STATED GOAL:
Please extract every one of the lines below verbatim, keeping them in their original order.

PROVIDED DATA:
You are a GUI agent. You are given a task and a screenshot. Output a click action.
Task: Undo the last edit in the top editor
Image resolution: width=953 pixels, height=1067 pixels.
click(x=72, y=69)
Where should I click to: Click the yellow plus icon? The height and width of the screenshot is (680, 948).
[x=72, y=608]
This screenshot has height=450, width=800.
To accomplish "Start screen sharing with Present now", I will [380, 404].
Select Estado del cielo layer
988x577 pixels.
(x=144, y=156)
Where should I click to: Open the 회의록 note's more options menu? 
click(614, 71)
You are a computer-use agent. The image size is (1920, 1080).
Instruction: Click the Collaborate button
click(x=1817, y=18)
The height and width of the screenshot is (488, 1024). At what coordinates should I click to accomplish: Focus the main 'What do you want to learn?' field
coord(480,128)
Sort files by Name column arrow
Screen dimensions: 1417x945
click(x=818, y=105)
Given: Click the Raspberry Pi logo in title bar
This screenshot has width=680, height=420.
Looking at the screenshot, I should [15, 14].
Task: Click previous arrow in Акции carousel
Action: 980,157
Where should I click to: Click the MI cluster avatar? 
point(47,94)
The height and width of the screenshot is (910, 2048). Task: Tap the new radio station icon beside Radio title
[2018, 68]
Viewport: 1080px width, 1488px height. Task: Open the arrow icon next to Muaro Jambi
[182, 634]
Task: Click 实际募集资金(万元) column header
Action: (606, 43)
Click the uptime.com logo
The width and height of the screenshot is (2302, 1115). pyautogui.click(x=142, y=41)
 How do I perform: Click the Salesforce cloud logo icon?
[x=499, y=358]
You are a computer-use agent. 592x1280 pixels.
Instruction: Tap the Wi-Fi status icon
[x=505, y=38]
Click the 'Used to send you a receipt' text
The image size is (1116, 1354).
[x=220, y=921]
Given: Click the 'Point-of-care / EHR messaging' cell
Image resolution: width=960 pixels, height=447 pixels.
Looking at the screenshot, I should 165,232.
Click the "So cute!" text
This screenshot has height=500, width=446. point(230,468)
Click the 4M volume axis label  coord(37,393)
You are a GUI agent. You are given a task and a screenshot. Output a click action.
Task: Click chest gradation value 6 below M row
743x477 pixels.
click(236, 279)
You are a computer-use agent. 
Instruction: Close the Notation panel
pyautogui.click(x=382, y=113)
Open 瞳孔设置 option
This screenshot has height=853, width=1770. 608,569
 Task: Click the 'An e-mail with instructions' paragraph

RESPONSE:
You are a GUI agent. You are given a task and a screenshot. Output a click action.
Task: Undo the last edit in the top editor
Image resolution: width=953 pixels, height=1067 pixels.
click(x=72, y=69)
Where should I click to: Click the yellow plus icon? The height and width of the screenshot is (680, 948).
[x=72, y=608]
This screenshot has height=450, width=800.
To accomplish "Start screen sharing with Present now", I will [380, 404].
Select Estado del cielo layer
988x577 pixels.
(x=144, y=156)
Where should I click to: Open the 회의록 note's more options menu? 
click(614, 71)
You are a computer-use agent. The image size is (1920, 1080).
Instruction: Click the Collaborate button
click(x=1817, y=18)
The height and width of the screenshot is (488, 1024). At what coordinates should I click to accomplish: Focus the main 'What do you want to learn?' field
coord(480,128)
Sort files by Name column arrow
Screen dimensions: 1417x945
click(x=818, y=105)
Given: Click the Raspberry Pi logo in title bar
This screenshot has width=680, height=420.
Looking at the screenshot, I should [15, 14].
Task: Click previous arrow in Акции carousel
Action: 980,157
Where should I click to: Click the MI cluster avatar? 
point(47,94)
The height and width of the screenshot is (910, 2048). Task: Tap the new radio station icon beside Radio title
[2018, 68]
Viewport: 1080px width, 1488px height. Task: Open the arrow icon next to Muaro Jambi
[182, 634]
Task: Click 实际募集资金(万元) column header
Action: (606, 43)
Click the uptime.com logo
The width and height of the screenshot is (2302, 1115). pyautogui.click(x=142, y=41)
 How do I perform: Click the Salesforce cloud logo icon?
[x=499, y=358]
You are a computer-use agent. 592x1280 pixels.
Instruction: Tap the Wi-Fi status icon
[x=505, y=38]
Click the 'Used to send you a receipt' text
The image size is (1116, 1354).
[x=220, y=921]
Given: Click the 'Point-of-care / EHR messaging' cell
Image resolution: width=960 pixels, height=447 pixels.
Looking at the screenshot, I should 165,232.
Click the "So cute!" text
This screenshot has height=500, width=446. point(230,468)
Click the 4M volume axis label  coord(37,393)
You are a GUI agent. You are given a task and a screenshot. Output a click action.
Task: Click chest gradation value 6 below M row
743x477 pixels.
click(236, 279)
You are a computer-use agent. 
Instruction: Close the Notation panel
pyautogui.click(x=382, y=113)
Open 瞳孔设置 option
This screenshot has height=853, width=1770. 608,569
 Task: Click the 'An e-mail with instructions' paragraph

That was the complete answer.